You know when a patient has prostate cancer; one of the first measures taken by the doctor in order to treat the disease is to excise the testes. I think the Medical Services Ministry is suffering from cancer and its time its testes were excised. This is one ministry where mismanagement has led to such a massive brain drain that roughly about two thirds of Kenya’s medical practitioners are actually living and working either in private sector or abroad. There is this ridiculous illusion created by the media that doctors are rich people who run private clinics during the hours at which they are meant to be working in the public hospitals. The media forgets that those same doctors they caricature are struggling to provide medical care in a facility that has no gloves, no medical instruments, no resources, and insufficient or inadequate medicine, or in fact do not have the drugs needed in stock anyway.
Here we are, bartering the very health and lives of our people away over allowances, yet the demands made by KMPDU were extensive enough to at least improve health care across the board. You know the doctors are simply repeating the very same guidelines that the World Health Organization stipulates are necessary for a developing nation’s health sector.
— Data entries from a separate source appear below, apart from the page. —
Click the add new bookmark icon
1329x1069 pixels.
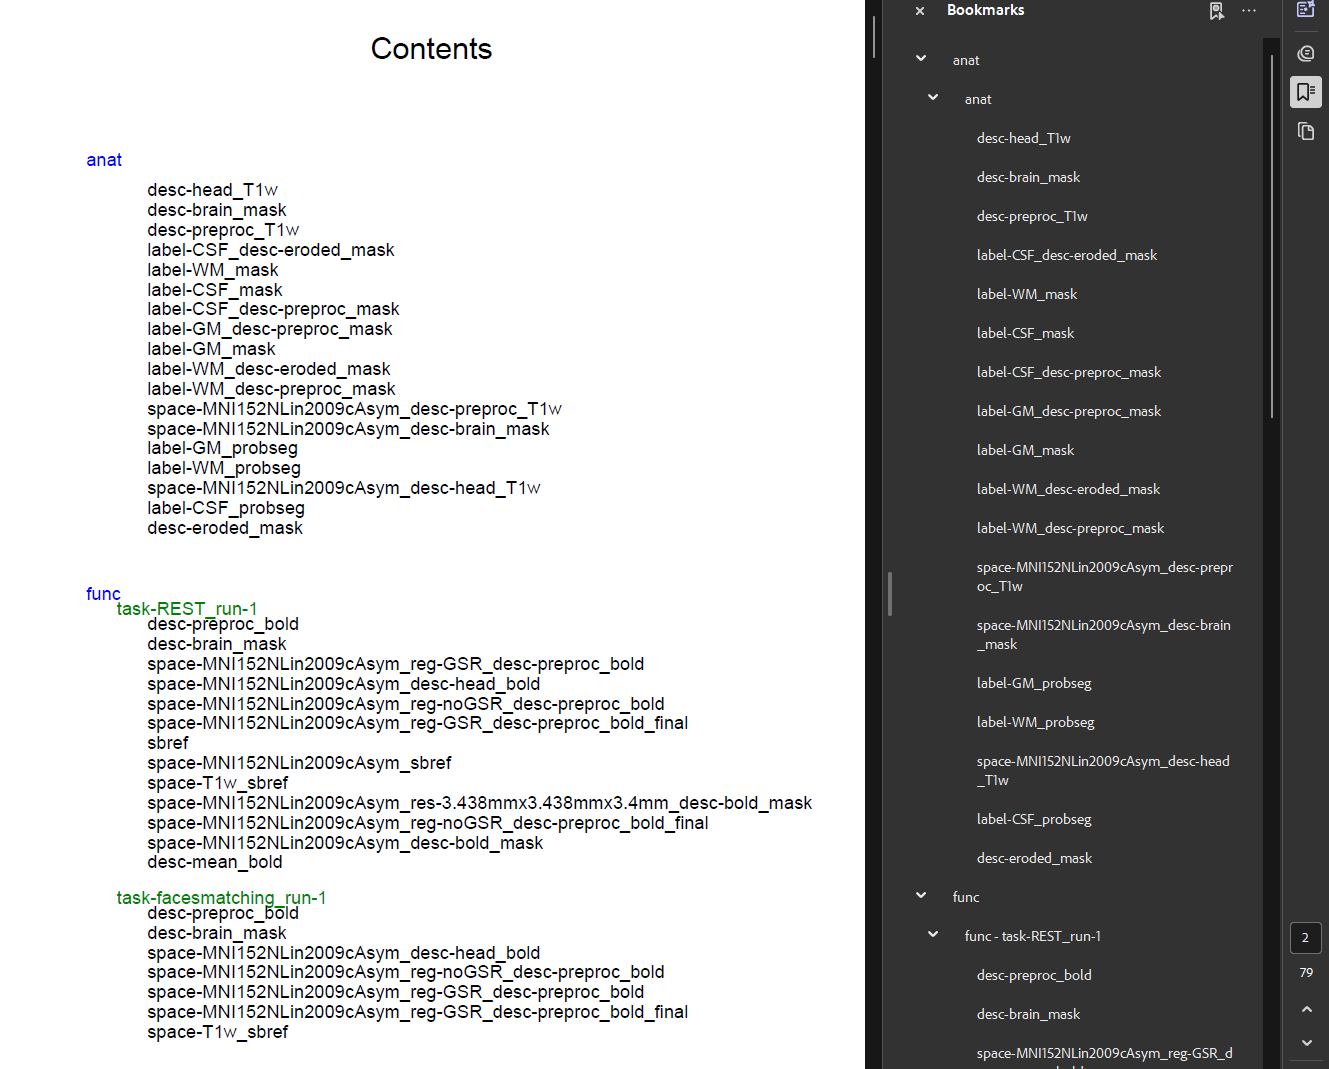[1216, 11]
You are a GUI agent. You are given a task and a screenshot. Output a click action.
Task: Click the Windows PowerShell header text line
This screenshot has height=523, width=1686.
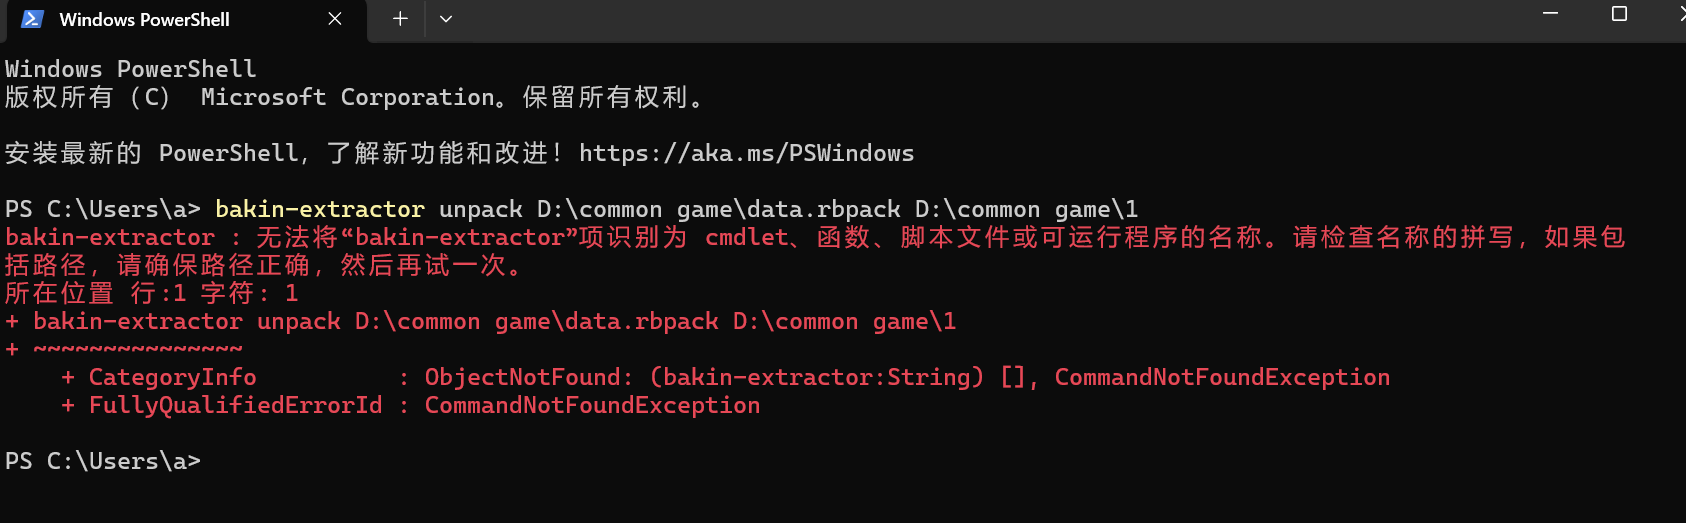pyautogui.click(x=131, y=69)
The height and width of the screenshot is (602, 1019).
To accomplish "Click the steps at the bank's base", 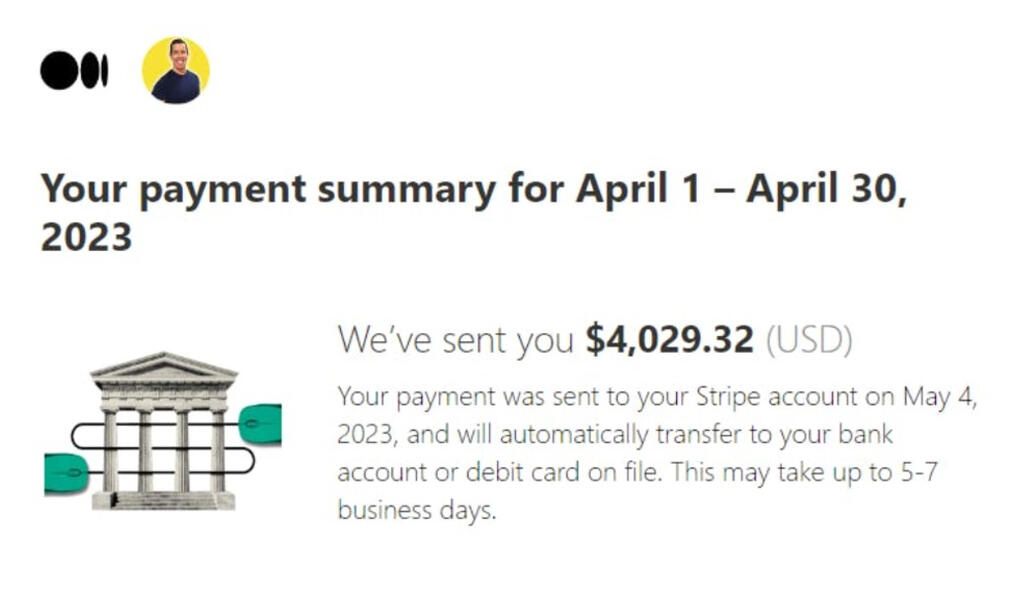I will pos(163,499).
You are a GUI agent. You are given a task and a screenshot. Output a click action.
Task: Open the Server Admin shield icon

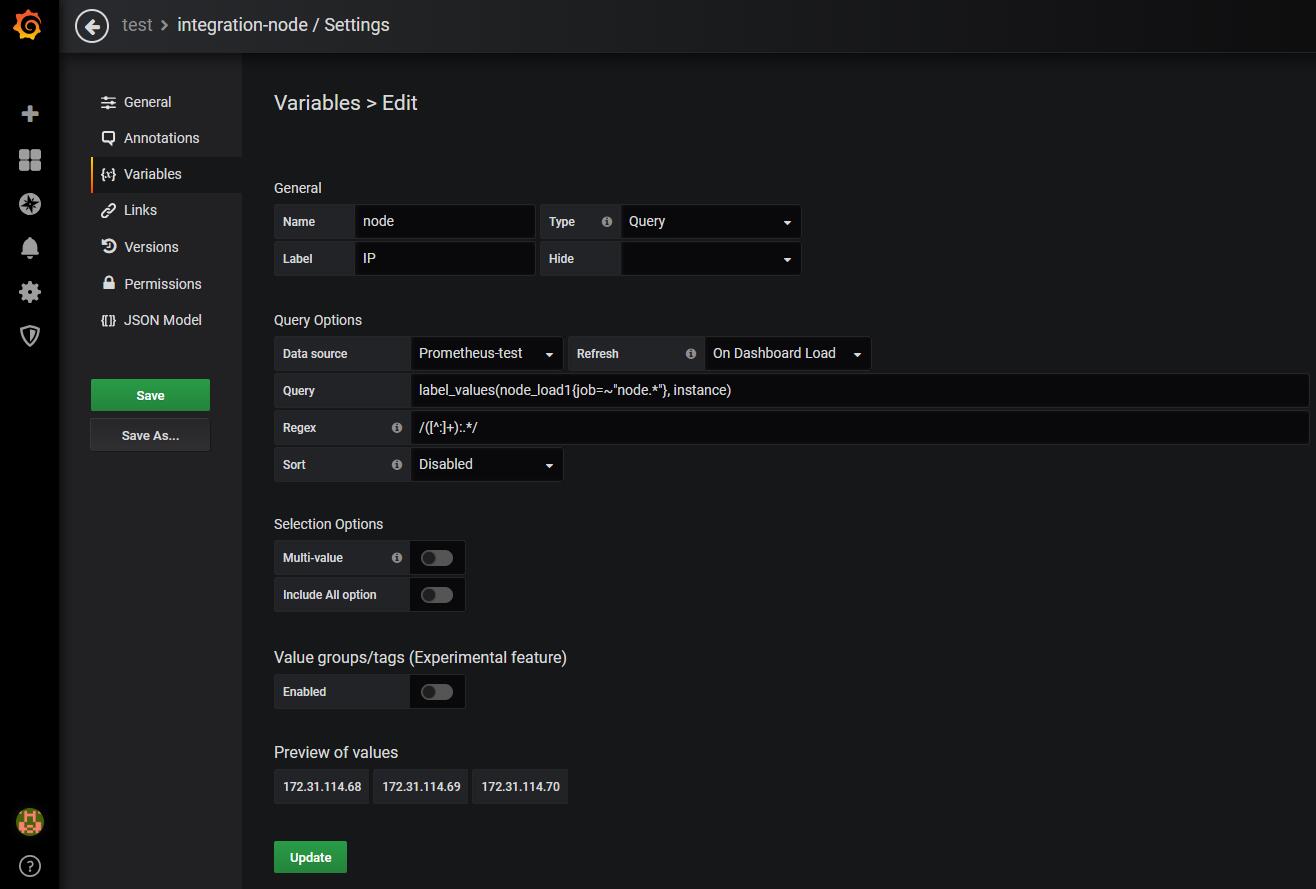tap(30, 336)
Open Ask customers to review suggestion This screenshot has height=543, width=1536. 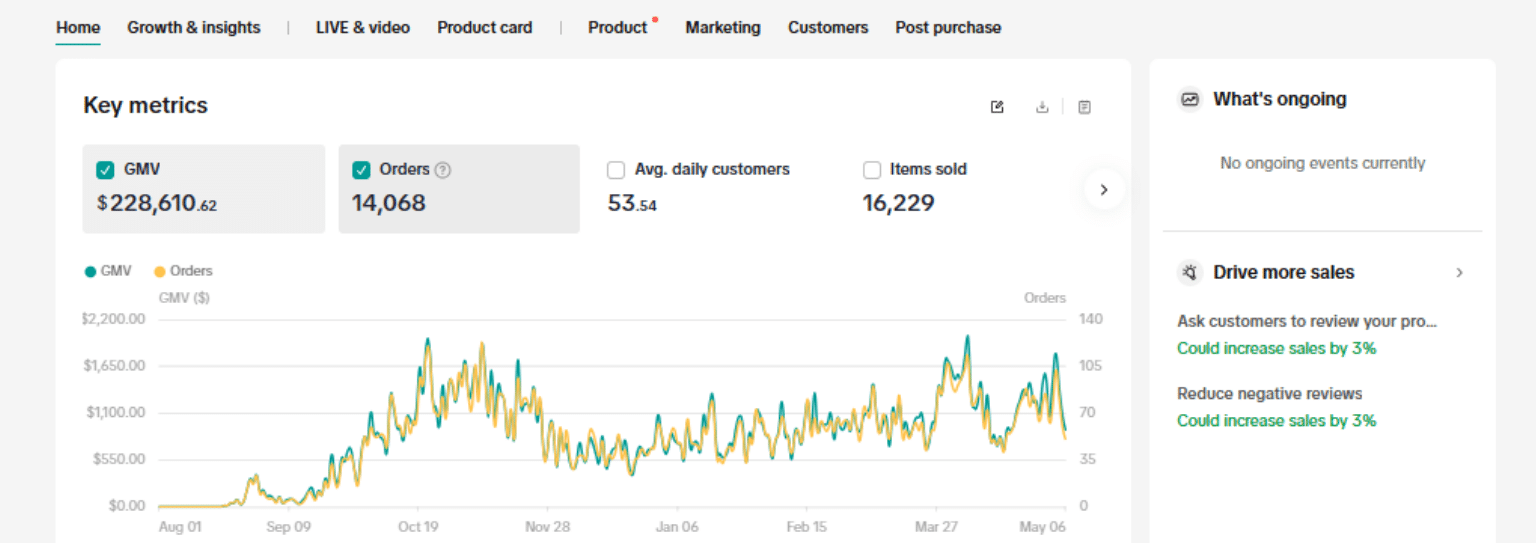1307,322
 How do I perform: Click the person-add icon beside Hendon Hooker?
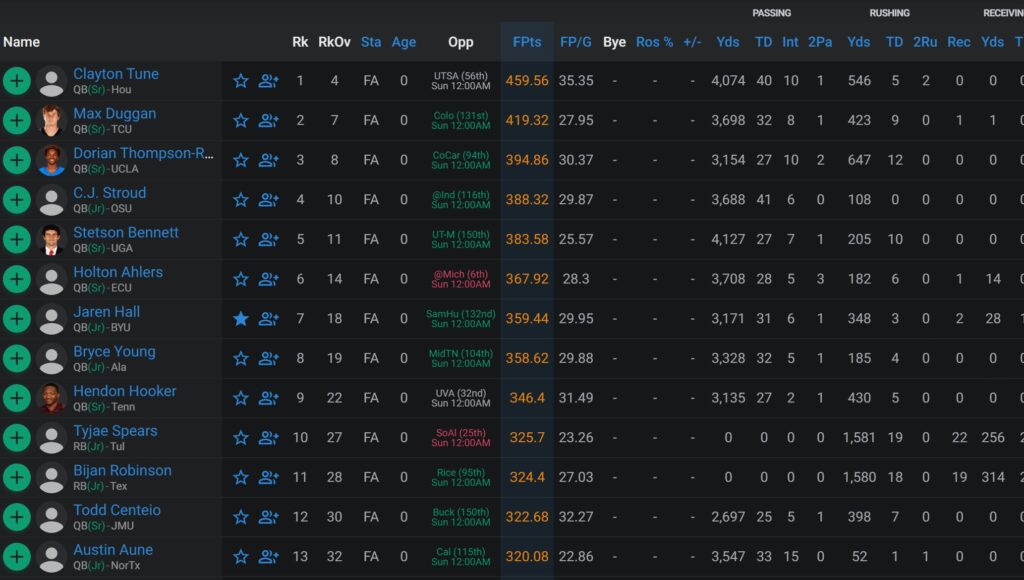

This country is supposed to allocate about 16% of its budget to healthcare in order to adequately meet the country’s needs, and instead of increasing budgetary allocations, this year’s budget actually decreased its allocation to healthcare.
When a ministry deliberately creates crisis, the onus is not upon the doctors to deal with the crisis, and yet they are forced to do so on a daily basis. It is at that moment that statements like, “Government does not owe doctors anything” are not only insulting they speak volumes of the irrational mindset that is caused by excised testes.
The teacher in the pub sits next to the doctor. The conversation they are having rotates around the teacher being responsible for inspiring his students to become doctors, only for the doctor to become just as frustrated and overworked as the teachers. For one brief, scary moment, I think that both are strongly considering becoming hawkers.
Doctors don’t owe government anything. They don’t owe government their peace of mind, they don’t owe government their education and they don’t owe government their financial freedom. Government owes doctors everything, because without these selfless and dedicated individuals, the Ministry of Medical Services would have completely and absolutely shut down. Its time these government officials grew a pair and faced the facts of their abysmal incompetence.